Lärarstudenter som spelar tillsammans i ett popband. Foto: Mira Åkerman

Music as a Career

Dissertation by Sören Johansson in collaboration with Dalarna University and Stockholm University. The work is a qualitative study of young musicians transitions from education to employment.

Research Question and Purpose

This thesis aims to contribute with new knowledge about how young musicians are acting to establish themselves in their workinglife.

At the start of the project in 2005 Sören's assumption was that musician's workinglife would change, but it was uncertain how.

Using a qualitative approach, Sören has therefore examined some young musician's transitions from education to employment.
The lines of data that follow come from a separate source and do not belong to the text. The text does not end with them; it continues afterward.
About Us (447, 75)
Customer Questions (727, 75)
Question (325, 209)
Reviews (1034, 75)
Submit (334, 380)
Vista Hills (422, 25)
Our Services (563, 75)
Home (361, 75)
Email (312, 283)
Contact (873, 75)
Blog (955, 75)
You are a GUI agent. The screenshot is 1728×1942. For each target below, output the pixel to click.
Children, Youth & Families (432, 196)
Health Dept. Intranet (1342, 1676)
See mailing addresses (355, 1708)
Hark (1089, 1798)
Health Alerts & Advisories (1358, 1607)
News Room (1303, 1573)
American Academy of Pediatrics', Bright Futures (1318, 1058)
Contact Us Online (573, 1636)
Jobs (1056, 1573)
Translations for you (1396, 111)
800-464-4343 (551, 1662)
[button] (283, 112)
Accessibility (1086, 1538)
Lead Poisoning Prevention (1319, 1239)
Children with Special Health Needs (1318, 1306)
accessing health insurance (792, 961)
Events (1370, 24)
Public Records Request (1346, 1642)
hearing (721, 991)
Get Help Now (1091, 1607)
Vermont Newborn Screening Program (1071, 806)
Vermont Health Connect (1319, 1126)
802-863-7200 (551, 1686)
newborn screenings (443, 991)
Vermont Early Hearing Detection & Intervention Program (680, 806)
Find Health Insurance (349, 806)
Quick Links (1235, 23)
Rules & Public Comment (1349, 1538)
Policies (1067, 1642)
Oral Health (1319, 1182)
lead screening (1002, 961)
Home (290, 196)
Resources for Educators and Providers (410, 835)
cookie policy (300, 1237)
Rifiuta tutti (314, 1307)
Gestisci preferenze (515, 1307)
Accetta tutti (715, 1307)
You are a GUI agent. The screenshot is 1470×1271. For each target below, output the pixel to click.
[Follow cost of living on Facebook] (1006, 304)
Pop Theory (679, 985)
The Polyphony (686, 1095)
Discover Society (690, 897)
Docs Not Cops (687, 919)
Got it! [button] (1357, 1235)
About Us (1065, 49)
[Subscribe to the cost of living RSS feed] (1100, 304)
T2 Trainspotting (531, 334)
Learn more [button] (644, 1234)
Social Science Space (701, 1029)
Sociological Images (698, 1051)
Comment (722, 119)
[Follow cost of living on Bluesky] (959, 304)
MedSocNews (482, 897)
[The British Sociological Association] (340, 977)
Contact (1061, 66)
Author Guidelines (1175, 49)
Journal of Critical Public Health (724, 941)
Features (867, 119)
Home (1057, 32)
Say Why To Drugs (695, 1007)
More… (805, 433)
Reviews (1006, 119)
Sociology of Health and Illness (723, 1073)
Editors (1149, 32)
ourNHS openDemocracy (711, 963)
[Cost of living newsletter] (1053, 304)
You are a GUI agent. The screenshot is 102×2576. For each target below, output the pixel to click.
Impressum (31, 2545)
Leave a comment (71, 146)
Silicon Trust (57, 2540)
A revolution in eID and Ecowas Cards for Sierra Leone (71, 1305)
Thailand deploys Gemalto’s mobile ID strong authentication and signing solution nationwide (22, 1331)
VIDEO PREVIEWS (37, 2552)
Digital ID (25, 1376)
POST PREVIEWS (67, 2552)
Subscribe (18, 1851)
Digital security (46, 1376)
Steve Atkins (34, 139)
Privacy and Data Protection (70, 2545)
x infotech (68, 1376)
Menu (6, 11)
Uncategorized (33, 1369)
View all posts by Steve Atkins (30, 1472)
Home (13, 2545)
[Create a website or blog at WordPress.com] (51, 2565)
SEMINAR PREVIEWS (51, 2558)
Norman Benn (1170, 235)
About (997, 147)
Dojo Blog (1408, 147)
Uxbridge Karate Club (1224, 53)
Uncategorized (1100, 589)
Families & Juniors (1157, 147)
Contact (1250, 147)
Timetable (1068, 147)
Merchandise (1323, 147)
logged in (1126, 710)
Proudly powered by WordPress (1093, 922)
Interest in the problem area comes from his own career as a musician and teacher of Music Production at Dalarna University.

Sören has examined how young musicians created stories about their careers, and then compared that to how they established themselves in the workplace. Empirical data collection was carried out between 2007-2011. This was a time when user-generated content on media platforms on the internet developed, which had an impact on the results.


First, Sören conducted two group interviews with students in music classes at their last year in upper secondary schools in Sweden. After that he conducted ethnographically inspired case studies of two students establishments as a classical musician and as a popular musician.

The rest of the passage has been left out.